LOS ANGELES (Hollywood Reporter) - The CW network is reducing its programing to five nights a week, confirming late Monday that it will return Sunday nights to its affiliated local stations to program as they choose. (They already program Saturday.)
It was hardly a surprise. The last time the CW -- which launched in 2006, a result of the melding of UPN and the WB -- aired an original program on Sunday night was a year and a half ago, with the short-lived fall 2007 drama “Life Is Wild.”
And its attempt to outsource the programing of the night to the company MRC this season failed miserably, forcing the network to quickly put together a lineup of “Jericho” reruns and MGM library movies.

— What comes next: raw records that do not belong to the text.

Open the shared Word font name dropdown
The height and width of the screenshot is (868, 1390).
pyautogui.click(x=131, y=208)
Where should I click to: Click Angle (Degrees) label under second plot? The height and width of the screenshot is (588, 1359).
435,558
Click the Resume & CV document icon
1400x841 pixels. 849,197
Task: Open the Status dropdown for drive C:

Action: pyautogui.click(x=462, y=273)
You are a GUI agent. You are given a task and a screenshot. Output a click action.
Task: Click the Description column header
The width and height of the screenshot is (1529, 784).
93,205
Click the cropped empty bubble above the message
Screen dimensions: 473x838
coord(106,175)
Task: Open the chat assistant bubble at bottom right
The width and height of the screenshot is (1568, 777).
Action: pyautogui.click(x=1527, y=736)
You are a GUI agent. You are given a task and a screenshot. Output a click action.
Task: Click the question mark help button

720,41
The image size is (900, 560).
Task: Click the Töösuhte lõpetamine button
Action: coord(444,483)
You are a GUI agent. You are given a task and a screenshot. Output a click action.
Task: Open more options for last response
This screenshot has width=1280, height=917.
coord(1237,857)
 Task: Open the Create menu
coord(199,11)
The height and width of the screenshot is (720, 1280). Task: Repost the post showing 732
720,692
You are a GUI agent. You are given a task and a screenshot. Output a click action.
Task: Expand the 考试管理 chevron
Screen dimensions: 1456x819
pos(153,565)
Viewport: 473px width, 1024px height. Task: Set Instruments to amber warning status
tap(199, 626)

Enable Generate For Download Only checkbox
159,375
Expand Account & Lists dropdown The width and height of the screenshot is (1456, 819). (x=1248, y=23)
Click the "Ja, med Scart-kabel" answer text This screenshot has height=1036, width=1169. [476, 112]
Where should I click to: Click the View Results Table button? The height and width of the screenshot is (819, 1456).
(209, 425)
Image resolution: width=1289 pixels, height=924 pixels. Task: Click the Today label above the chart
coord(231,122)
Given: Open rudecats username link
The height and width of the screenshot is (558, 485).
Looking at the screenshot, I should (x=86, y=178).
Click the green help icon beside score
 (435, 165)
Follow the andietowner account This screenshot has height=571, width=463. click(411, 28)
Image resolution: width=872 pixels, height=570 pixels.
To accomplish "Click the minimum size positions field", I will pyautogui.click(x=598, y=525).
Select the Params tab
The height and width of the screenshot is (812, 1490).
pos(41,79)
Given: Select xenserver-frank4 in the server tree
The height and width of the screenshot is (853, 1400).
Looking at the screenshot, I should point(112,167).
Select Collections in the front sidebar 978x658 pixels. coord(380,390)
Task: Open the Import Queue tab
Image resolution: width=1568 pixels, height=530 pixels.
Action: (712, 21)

Still, the move marks the first time a major broadcast network is dropping a whole night of programing. It is one of the strongest indications to date of the gloomy future of the broadcast model in the face of rising costs, audience erosion and increased competition from cable, a future made only bleaker by the severe economic downturn.
As recently as March, CW Entertainment president Dawn Ostroff denied the possibility of the network giving Sunday back to the affiliates, noting that she aimed to continue airing movies on the night.
But that wasn’t sitting well with the affiliates, who can buy the same movies themselves and sell all 16 minutes an hour of advertising inventory instead of the 3.5 minutes an hour they get from the network. Behind the scenes, the major CW affiliate groups were actively lobbying to gain control of Sunday night.
Several weeks ago the network started preparing for a fall transfer of Sunday night to the stations.
“It just makes more sense -- we’ll have more (advertising) inventory and the network will invest its dollars on Monday to Friday, where it has had success and momentum,” said Doug Gealy, president/COO of ACME Communications, which owns five CW affiliates.